When someone sends them to me, I do read them, but I don’t look for them. I’m not a big fan of either praise or negative reviews. I don’t go nuts over good or bad reviews, although I recognize that, if they are constructive, I’m interested.

We haven’t yet talked about Andorra, where you’ve worked with one the country’s budding young talents, director Àlvaro Rodríguez Areny. Specifically, in his short films, “Wolves” (2016) and “Le Blizzard” (2019).

And he’s just finished shooting another great one. Àlvaro’s a really humble guy and film buff. He likes genre cinema and he’s in no rush to make it big. Of course, I haven’t seen him take one false step, or a step backwards. Àlvaro is part of a new generation of filmmakers who are trying to create a media and entertainment industry in Andorra, a place full of wonderful unspoiled locations for filming, and it’s right next-door to us.

Bea Segura and Isak Férriz in ‘Cites’.

Well, maybe they should appoint you Andorran ambassador for media and entertainment. You’re not afraid to associate your name with a quality brand. In fact, you recently starred in a beer commercial.

Yes, for Damm Lemon, and here’s to more offers like that one. We shot the spot in early July last year, in the midst of a pandemic, and it was right up my street, as I’m the father of a 2-year-old bambino.

You’re currently shooting a Netflix series, “Feria”. But this time, you’re on the right side of the law.

I play a paramilitary cop who has to handle a case in which 23 people have died. And he’s in over his head, the poor man, drab but with a good heart, on his own with all that responsibility! I’ll finish “Feria” at the end of the month and, for now, I’m taking a break. My partner, who’s also a thespian, just got a job, so we’re take turns caring for our wain.

So, if Scorsese calls you now, which is what you want, will Maestro have to wait?

Unfortunately, Scorsese must have lost my number… When they ask me which filmmaker I’d love to work with, I always say that, rather than a name, I’m looking for a script, an exciting project.
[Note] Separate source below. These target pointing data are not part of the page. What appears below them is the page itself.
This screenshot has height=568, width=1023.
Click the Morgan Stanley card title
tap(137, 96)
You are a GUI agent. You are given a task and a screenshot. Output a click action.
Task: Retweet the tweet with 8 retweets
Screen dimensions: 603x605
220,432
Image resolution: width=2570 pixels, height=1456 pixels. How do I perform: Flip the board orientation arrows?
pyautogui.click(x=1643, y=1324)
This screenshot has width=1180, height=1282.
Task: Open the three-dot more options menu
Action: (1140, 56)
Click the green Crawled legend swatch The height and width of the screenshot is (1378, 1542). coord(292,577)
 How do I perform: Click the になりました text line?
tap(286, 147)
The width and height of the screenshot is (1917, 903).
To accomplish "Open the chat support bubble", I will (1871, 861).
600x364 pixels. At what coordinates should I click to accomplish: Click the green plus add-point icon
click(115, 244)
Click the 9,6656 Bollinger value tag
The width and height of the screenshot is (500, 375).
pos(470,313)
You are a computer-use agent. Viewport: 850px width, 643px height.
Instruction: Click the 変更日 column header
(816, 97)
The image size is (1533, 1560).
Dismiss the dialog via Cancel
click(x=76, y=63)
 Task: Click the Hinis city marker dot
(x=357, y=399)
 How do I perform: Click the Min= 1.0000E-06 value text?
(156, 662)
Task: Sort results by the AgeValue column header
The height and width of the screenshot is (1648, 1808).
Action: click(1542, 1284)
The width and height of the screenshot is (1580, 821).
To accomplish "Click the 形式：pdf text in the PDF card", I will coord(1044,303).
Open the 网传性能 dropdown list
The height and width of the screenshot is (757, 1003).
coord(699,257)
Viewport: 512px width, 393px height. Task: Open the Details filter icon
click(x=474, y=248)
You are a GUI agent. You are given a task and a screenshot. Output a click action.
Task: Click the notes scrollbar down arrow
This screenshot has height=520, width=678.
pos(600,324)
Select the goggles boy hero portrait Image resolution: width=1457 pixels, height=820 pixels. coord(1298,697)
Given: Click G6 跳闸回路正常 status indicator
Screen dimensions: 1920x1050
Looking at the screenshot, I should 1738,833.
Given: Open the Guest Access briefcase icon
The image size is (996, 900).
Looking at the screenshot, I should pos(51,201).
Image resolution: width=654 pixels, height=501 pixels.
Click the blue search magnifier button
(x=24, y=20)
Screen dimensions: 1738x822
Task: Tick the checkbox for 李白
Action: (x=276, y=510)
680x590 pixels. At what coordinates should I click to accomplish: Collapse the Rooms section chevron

And, in the case of Enrique Urbizu, anything. I say yes without even reading the script. Well, if Denis Villeneuve or David Fincher call, probably wouldn’t think twice on that one either.

Pere Vall
Pere Vall. Journalist covering the world of cultural and entertainment in general, specialized in cinema. Pere is a regular contributor to Time Out, Ara, RNE and Catalunya Ràdio, and was editor-in-chief of the magazine Fotogramas in Barcelona for more than 20 years. A fan of Fellini, of good, regular and bad horror movies, and of humor and comedy in general. As a child, he wanted to look like Alain Delon, and has ended with a certain resemblance to Chicho Ibáñez Serrador. Not that he’s complaining though.